A frequent falsehood includes allegations that the president called coronavirus a “hoax”. An ad seen a few hundred thousand times on Facebook this week and promoted by “Color Of Change PAC” – a “political action committee” separate from the political parties – includes the false claim.
While he has at times made wildly unscientific statements, President Trump did not directly call coronavirus a hoax. The rumour seems to stem from a speech he gave earlier in the year, in which he called the Democratic Party’s reaction to his handling of the pandemic “their new hoax”.
Following the first presidential debate, the Trump campaign posted ads promoting a false claim that Joe Biden wore an earpiece.
Further ads falsely claimed Mr Biden had been using a teleprompter in TV interviews.
Conspiracy theories
Tweets generating thousands of shares in recent days promoted a bizarre conspiracy theory, claiming to reveal secret information about the capture and death of Osama Bin Laden – an idea that was amplified by the president himself.
An article reporting these unfounded claims eventually entered the mainstream conversation after President Trump retweeted it.
The “whistleblower” in the story claims to have information to prove that a “body double” of Osama Bin Laden was killed by American troops in Pakistan, rather than the real Al Qaeda leader.
The article went even further, with the interviewee accusing Joe Biden of orchestrating a cover-up and the shooting down of a US helicopter in Afghanistan in 2011. They provided no evidence to support the claims.
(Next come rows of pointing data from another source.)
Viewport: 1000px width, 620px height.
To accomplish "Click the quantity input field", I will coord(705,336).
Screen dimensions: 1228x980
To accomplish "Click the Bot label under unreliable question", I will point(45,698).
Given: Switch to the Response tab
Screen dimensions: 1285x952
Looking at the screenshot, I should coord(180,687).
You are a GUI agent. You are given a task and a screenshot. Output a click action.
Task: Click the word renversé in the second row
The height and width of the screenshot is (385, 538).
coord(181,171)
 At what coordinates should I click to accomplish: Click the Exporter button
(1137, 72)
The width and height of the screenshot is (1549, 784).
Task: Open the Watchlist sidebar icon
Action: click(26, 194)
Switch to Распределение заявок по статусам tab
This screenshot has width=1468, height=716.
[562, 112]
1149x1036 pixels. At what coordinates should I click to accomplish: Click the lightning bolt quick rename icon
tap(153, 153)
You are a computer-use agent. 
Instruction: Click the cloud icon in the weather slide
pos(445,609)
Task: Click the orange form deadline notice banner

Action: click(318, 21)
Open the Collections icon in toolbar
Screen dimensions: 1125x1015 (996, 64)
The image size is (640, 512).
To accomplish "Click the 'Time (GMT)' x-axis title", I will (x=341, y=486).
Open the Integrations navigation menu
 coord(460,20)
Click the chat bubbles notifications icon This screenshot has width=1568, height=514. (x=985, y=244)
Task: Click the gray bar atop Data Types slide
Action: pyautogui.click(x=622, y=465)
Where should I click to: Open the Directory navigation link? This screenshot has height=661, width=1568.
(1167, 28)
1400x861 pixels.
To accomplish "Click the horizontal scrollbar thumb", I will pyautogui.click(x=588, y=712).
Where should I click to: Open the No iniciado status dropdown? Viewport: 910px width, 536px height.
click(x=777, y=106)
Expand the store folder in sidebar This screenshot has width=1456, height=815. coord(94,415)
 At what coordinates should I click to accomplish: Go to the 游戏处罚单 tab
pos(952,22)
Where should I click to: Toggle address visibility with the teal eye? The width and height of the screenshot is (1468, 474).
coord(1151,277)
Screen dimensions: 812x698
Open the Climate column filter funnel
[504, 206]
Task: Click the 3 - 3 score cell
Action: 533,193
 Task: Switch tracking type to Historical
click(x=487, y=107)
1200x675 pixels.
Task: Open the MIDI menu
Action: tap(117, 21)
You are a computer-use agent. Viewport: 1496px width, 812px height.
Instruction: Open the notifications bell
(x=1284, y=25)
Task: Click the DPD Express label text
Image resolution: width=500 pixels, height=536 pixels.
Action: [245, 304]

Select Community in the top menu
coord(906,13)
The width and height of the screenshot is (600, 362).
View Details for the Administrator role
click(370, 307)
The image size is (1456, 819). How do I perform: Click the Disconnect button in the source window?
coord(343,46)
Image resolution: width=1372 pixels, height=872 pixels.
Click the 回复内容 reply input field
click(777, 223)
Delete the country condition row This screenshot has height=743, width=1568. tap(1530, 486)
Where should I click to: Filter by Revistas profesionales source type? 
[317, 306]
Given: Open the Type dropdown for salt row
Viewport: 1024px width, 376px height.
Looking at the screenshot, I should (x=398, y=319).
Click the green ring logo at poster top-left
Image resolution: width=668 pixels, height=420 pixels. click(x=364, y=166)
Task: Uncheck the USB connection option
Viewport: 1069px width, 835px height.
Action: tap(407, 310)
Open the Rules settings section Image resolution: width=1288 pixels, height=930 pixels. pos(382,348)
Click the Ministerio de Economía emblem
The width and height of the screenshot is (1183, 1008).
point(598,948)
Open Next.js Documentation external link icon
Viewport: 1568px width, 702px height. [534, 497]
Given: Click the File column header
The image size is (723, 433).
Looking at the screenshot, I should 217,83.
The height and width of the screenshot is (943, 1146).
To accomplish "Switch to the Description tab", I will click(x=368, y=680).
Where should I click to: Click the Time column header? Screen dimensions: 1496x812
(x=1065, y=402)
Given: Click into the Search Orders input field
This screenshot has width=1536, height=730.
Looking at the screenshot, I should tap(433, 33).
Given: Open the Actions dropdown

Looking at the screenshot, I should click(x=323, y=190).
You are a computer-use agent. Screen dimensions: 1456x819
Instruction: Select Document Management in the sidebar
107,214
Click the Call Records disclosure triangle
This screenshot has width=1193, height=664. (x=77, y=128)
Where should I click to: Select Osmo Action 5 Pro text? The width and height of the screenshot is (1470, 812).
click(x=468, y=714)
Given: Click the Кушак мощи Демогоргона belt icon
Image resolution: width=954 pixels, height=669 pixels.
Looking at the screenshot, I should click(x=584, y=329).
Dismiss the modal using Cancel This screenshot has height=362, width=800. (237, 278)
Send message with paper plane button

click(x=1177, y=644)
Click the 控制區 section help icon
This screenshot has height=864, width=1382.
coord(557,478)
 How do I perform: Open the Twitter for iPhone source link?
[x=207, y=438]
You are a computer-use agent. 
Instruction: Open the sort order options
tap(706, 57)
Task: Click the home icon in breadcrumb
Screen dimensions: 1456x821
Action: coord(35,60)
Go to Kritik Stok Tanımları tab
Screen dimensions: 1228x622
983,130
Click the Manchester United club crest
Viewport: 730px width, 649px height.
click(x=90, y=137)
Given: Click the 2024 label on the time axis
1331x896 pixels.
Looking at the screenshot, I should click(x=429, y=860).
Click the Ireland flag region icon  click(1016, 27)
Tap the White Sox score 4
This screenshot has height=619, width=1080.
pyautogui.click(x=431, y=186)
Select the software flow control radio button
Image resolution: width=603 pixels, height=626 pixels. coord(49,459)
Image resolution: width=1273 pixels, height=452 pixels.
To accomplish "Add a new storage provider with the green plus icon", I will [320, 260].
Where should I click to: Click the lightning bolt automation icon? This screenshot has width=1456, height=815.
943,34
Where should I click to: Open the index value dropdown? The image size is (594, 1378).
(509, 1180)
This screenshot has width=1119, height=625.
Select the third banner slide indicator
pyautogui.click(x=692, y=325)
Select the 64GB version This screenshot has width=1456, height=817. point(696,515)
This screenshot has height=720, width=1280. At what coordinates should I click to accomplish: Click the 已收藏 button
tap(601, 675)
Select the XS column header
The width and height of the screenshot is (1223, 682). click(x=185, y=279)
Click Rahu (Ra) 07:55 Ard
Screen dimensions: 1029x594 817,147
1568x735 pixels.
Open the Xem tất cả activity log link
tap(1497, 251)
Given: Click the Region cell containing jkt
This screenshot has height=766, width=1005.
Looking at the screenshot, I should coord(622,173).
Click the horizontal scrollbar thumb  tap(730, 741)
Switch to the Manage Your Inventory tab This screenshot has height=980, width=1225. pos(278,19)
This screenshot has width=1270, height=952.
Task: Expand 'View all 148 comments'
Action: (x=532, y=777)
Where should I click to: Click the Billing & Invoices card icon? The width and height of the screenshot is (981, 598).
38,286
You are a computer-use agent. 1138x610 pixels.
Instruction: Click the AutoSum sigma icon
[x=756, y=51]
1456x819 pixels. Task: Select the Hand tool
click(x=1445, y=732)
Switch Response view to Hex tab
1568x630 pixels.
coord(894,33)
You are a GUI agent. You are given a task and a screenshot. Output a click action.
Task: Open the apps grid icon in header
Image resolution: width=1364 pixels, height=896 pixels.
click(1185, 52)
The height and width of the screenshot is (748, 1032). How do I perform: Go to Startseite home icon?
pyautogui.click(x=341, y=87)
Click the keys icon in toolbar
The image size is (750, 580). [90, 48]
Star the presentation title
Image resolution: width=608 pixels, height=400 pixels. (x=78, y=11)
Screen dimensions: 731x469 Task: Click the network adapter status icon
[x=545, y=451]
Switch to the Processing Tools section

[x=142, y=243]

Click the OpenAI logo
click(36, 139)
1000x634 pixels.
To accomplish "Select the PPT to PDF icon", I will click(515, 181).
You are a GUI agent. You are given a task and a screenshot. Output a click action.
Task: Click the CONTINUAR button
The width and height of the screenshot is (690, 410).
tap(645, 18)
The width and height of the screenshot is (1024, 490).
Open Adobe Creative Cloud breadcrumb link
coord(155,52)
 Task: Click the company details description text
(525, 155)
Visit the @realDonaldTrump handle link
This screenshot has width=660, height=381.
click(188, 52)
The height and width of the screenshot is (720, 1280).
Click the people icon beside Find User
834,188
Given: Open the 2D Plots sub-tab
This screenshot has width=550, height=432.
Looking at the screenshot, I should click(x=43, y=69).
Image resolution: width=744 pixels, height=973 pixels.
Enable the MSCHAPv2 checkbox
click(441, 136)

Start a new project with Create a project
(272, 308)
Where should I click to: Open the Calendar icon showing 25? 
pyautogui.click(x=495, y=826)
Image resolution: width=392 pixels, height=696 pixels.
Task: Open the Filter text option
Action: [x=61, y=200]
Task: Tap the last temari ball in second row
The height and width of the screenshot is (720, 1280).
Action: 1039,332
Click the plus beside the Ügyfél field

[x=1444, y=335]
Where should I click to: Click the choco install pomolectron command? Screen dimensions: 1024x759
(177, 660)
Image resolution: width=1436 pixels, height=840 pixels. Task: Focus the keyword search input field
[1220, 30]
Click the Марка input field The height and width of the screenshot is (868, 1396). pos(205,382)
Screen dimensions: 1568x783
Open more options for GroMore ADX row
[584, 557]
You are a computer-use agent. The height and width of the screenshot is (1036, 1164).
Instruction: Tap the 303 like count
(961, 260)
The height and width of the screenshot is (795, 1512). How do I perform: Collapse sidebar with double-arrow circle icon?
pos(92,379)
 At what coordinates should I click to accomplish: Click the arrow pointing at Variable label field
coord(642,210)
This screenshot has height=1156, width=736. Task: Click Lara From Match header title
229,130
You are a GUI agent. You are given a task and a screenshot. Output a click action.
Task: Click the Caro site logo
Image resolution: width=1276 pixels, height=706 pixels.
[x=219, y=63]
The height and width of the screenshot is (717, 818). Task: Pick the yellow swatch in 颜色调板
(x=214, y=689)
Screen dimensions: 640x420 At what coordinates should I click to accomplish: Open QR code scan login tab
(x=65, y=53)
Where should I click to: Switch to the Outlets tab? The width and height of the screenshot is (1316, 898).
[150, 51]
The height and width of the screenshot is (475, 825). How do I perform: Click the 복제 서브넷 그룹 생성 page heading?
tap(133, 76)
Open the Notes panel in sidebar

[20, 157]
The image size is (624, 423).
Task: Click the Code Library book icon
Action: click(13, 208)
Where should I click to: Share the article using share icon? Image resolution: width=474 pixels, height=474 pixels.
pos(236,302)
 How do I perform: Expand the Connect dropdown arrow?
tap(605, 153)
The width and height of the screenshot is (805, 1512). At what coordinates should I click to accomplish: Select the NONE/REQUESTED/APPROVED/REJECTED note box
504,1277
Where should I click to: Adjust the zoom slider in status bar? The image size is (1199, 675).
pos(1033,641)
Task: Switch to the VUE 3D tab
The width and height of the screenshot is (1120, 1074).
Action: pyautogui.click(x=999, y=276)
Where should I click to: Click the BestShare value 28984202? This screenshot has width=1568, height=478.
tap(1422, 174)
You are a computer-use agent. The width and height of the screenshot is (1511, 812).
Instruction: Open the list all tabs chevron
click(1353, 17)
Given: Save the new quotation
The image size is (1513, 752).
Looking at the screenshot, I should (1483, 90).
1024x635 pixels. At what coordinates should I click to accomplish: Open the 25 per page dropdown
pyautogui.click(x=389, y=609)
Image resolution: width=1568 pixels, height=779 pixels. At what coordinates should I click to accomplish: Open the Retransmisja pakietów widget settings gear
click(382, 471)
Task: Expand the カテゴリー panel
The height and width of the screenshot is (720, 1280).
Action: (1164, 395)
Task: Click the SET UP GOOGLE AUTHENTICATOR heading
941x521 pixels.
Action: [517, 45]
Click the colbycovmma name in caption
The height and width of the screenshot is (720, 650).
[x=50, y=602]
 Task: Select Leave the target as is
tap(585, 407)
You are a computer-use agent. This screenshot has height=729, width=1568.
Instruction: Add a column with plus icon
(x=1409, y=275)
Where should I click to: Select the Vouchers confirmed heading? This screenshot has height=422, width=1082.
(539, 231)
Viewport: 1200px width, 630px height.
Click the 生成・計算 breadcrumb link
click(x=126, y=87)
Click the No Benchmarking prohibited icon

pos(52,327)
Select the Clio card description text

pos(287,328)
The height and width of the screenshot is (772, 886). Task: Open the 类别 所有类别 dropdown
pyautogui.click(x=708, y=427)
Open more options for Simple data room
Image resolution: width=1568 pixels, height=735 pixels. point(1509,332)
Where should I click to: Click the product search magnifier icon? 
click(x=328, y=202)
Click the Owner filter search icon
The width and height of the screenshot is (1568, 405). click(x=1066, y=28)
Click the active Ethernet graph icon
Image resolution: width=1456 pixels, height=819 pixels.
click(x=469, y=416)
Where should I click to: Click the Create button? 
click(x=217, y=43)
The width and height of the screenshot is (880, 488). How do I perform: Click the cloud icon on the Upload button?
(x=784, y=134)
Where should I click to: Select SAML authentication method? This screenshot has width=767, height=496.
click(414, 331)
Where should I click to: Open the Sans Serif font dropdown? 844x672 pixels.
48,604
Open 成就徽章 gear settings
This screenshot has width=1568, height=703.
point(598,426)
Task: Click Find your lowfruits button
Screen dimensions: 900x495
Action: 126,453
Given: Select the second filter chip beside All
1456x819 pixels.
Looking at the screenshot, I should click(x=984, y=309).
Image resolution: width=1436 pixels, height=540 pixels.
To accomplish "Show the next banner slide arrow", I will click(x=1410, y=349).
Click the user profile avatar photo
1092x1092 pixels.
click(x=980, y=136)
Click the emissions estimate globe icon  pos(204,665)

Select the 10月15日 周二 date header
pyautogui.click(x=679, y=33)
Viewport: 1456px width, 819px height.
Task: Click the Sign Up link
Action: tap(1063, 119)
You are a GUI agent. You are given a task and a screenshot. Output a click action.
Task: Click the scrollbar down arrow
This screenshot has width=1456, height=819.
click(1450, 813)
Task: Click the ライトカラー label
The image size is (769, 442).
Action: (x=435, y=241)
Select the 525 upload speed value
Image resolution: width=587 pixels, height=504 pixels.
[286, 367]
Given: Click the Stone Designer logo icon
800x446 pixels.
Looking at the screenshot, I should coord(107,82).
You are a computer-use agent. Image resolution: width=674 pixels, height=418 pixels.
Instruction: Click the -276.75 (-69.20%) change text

The accusations prompted fury from a member of the elite Navy Seal unit who took part in the mission. He totally rejected the theory, telling CNN it was “trampling on the graves of some of the best heroes I have ever personally worked with”.
The author of the article retweeted by the president admitted on Twitter: “I have no proof that the Whistleblower’s claims are true.”
At Thursday’s town-hall event the president was asked about his decision to retweet the dubious article, and responded: “I’ll put it out there – people can decide for themselves.”
Mr Trump has promoted conspiracy theories in the past and also became the subject of some when he caught coronavirus.
One particularly far-fetched theory shared on Facebook and Reddit this week claimed that Mr Trump has been replaced by a clone.
A collage of images entitled “The real Donald Trump never left hospital” contrasted photos of Donald Trump before and after his stay in hospital, labelling him a “new-born clone”.
Though some people clearly shared the post as a joke, other comments suggested the idea was taken seriously by some.
The president has been seen in public multiple times since his release from hospital, and there is no evidence to support the wild theory.
This isn’t the first time a sitting president has been accused of being replaced by a clone during an election campaign.
In 2018 a viral rumour that Nigeria’s President Buhari had been replaced by a body double became so widespread that the president himself responded, saying: “It’s the real me, I assure you”.